Вдруг звуки музыки усилились до оглушающего крещендо. Затем так же неожиданно она умолкла, хоровод маков и лотосов резко оборвался, и под пульсирующими крылышками лепестков, мягко смешавшихся в ураганном танце балетной труппы, появились сотни человеческих лиц, одинаково перекошенных после вихря танца.
Это был сигнал к взрыву ранее сдерживаемых эмоций. В течение нескольких секунд толпа зрителей продолжала сидеть в ошеломленном молчании. Затем одна из молоденьких девушек-рабочих воскликнула со вздохом облегчения:
– Ах! Я думала, что это правда были цветы!
Затем последовал продолжительный взрыв восторженных аплодисментов, сопровождаемых ураганом безумных криков.
Я вспомнил об этом эпизоде вчера, когда держал путь через лес Лумисуо к линии фронта в сопровождении группы финских офицеров и солдат. Мы шли примерно в течение часа, когда вдруг внезапно шедшие впереди лыжники остановились и начали прислушиваться, и все остальные тоже остановились и тоже начали слушать и внимательно смотреть себе под ноги.
Постепенно лес вокруг нас оживал. Теперь он был наполнен незнакомыми звуками, таинственными и особенными. Казалось, что деревья вокруг нас пришли в движение и вдруг двинулись куда-то по снегу на цыпочках. Повсюду вокруг можно было различить шелест, скрип, слабое посвистывание, похоже на звуки дыхания, как будто не одна, а целая сотня, нет, тысяча веток начали ломаться с тем резким, едва слышным треском, то тут, то там, в глубине леса. Это были те же таинственные звуки, которые издавала бы толпа людей, если бы она решила в молчании двинуться через лес. Мы стояли не двигаясь, стараясь сдержать дыхание. И вдруг впереди, справа от нас, среди деревьев появился разведывательный дозор финских лыжников. Они осторожно скользили по снегу, и их белые накидки то пропадали, то снова появлялись среди елей, похожие на прозрачные тени. И я со вздохом облегчения воскликнул:
– Ну вот! А я подумал, что деревья и правда могут ходить! – и тут же все начали смеяться.
Этот вздох облегчения и взрыв смеха разрядил муки моего ума.
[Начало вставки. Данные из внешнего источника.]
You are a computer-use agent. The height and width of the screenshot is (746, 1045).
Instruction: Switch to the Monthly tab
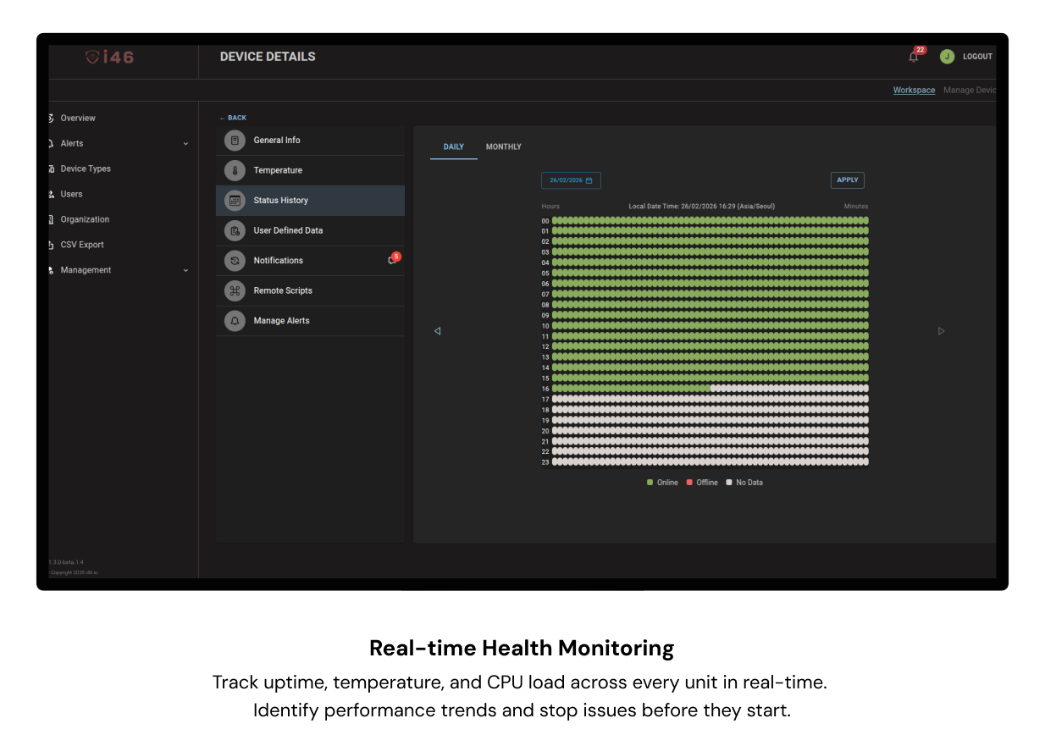[503, 147]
Ведь в молчании леса слышалась тысяча голосов, и неподвижность деревьев оказалась иллюзией, – это и в самом деле хитрое переплетение паутины движений, состоящих из тысяч отдельных жестов. Лес – это живое существо, огромный, крадущийся в засаде дикий зверь. И умственное напряжение, которым переполняется непосвященный, является на самом деле результатом перехода от воображаемого к реальности, от этих «верований» и «ощущений», что деревья в самом деле ходят, что у них есть рот, глаза, руки, что они способны кричать на тебя, наблюдать за тобой, схватить тебя.
Вскоре мы прибыли в небольшой лагерь. На краю тропы стояли две палатки, прямо у могил русских солдат из дозора в составе 20 человек, которые днем ранее просочились через позиции финских войск и встретили здесь свою смерть. Это были простые могилы, свежевырытые, и каждая из них была увенчана деревянным колышком, вкопанным в снег. На каждом колышке висела шапка-ушанка. На столбиках были нацарапаны имена павших, а рядом – имена финских солдат, убивших их.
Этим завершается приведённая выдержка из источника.